⟨

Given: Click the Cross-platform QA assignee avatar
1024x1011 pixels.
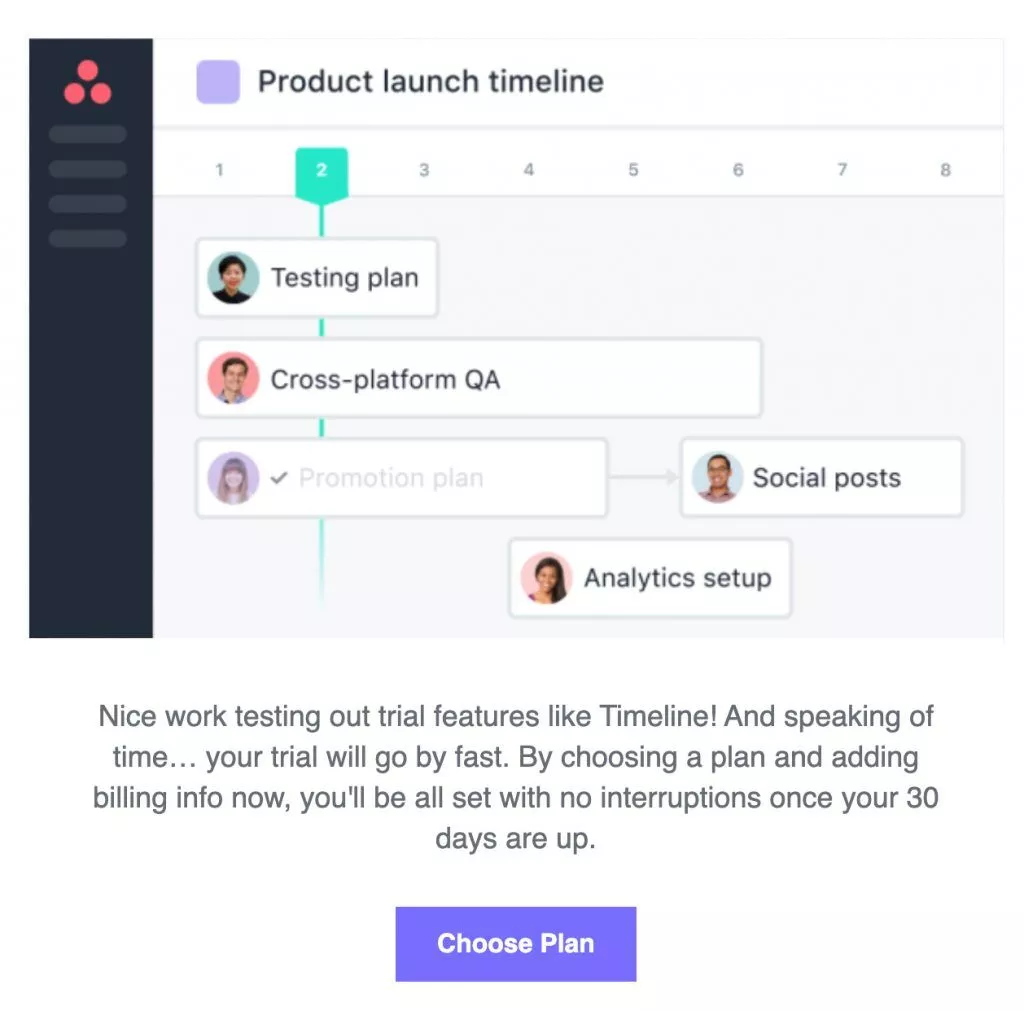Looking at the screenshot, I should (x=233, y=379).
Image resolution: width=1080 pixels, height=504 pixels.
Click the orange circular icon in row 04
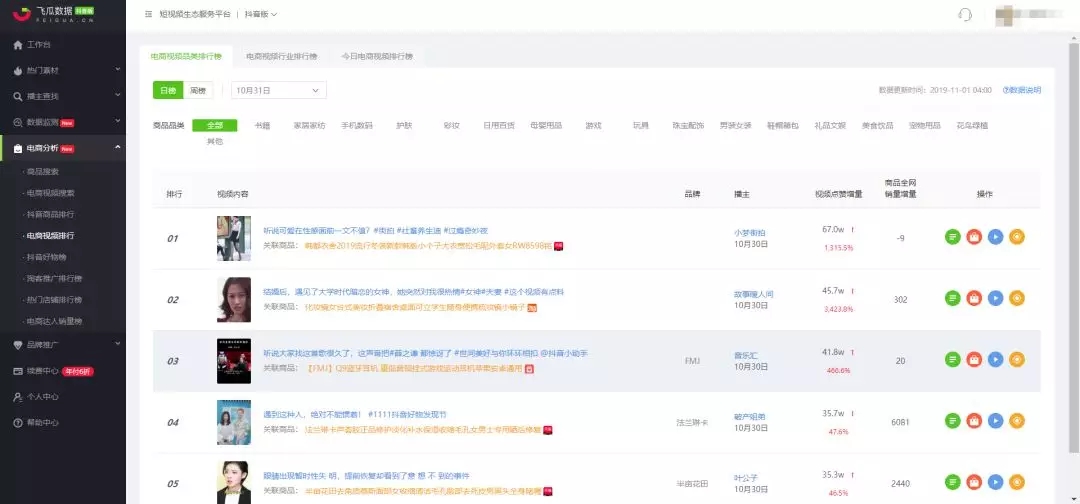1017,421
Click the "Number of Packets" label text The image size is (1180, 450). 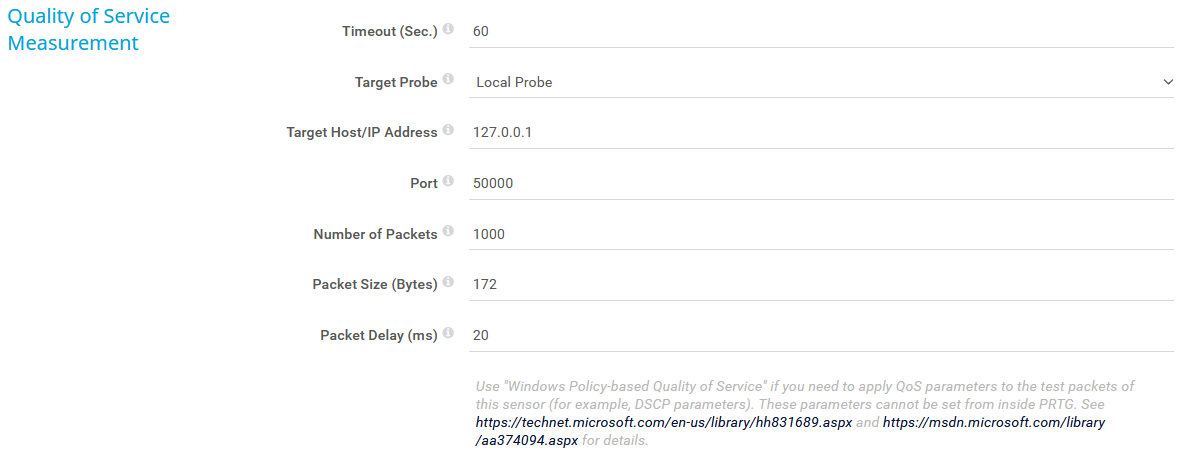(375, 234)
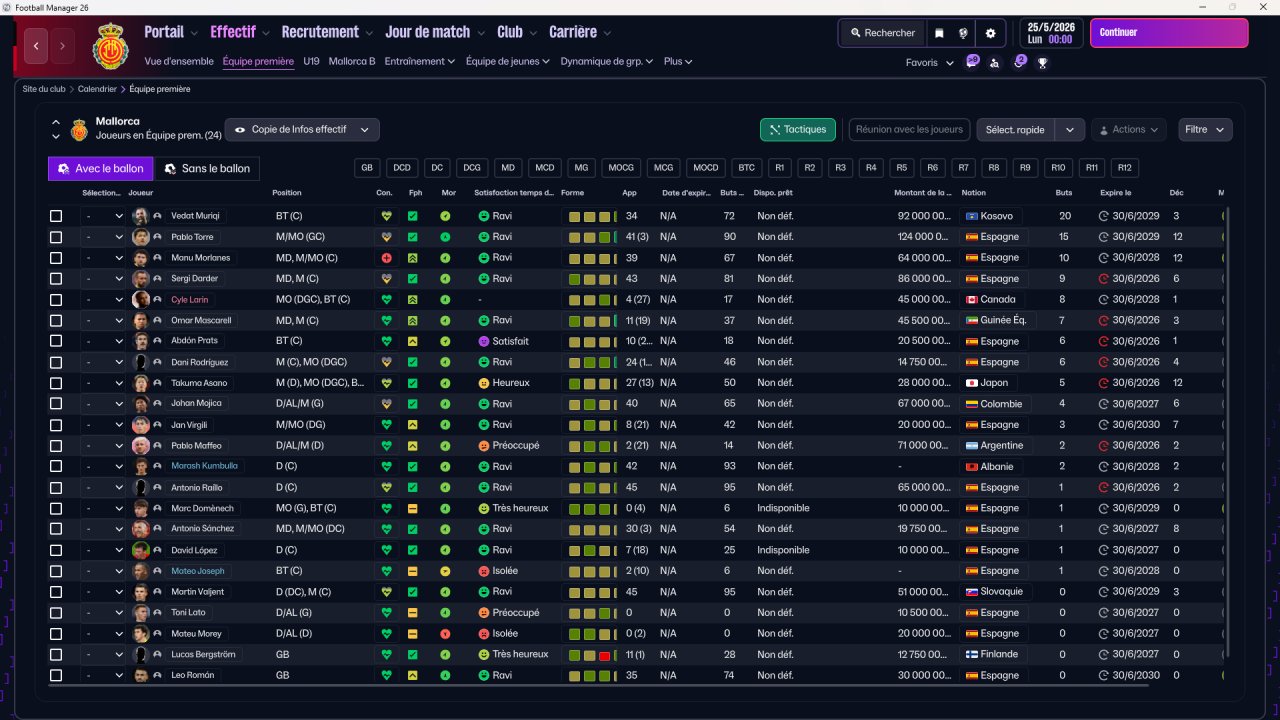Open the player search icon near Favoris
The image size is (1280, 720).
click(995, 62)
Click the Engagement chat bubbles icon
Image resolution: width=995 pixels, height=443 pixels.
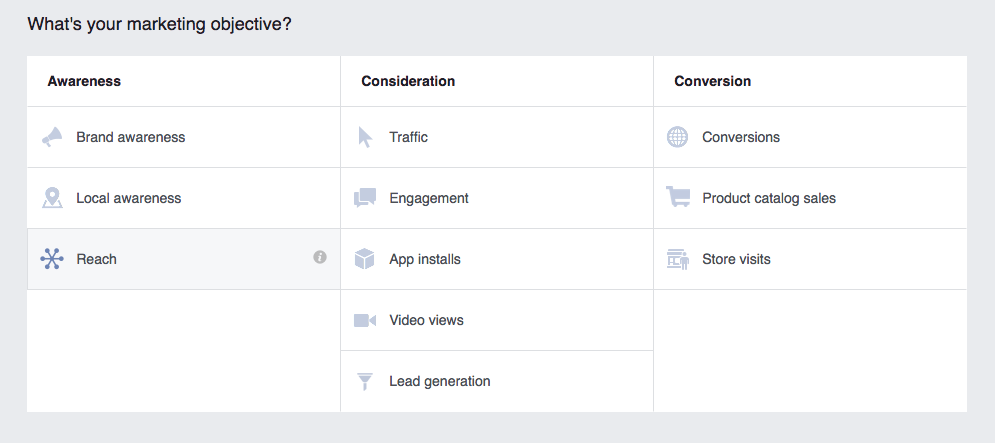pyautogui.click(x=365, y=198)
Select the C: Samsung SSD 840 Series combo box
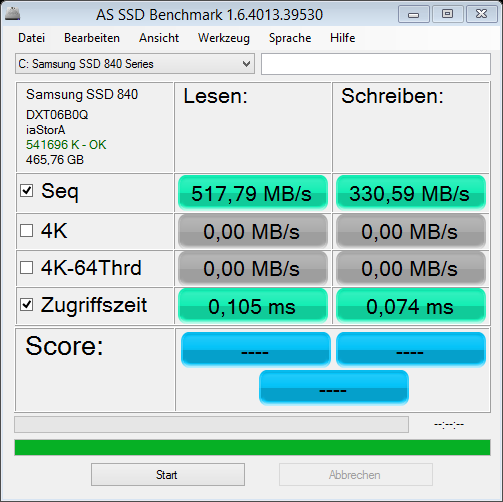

⟩

*Exercise details*
Retype the records above exactly, starting at the line that contains "Image resolution: width=995" and going through the last line, and leave out any pictures.

*Answer to this exercise*
Image resolution: width=995 pixels, height=443 pixels.
pyautogui.click(x=365, y=198)
Select the C: Samsung SSD 840 Series combo box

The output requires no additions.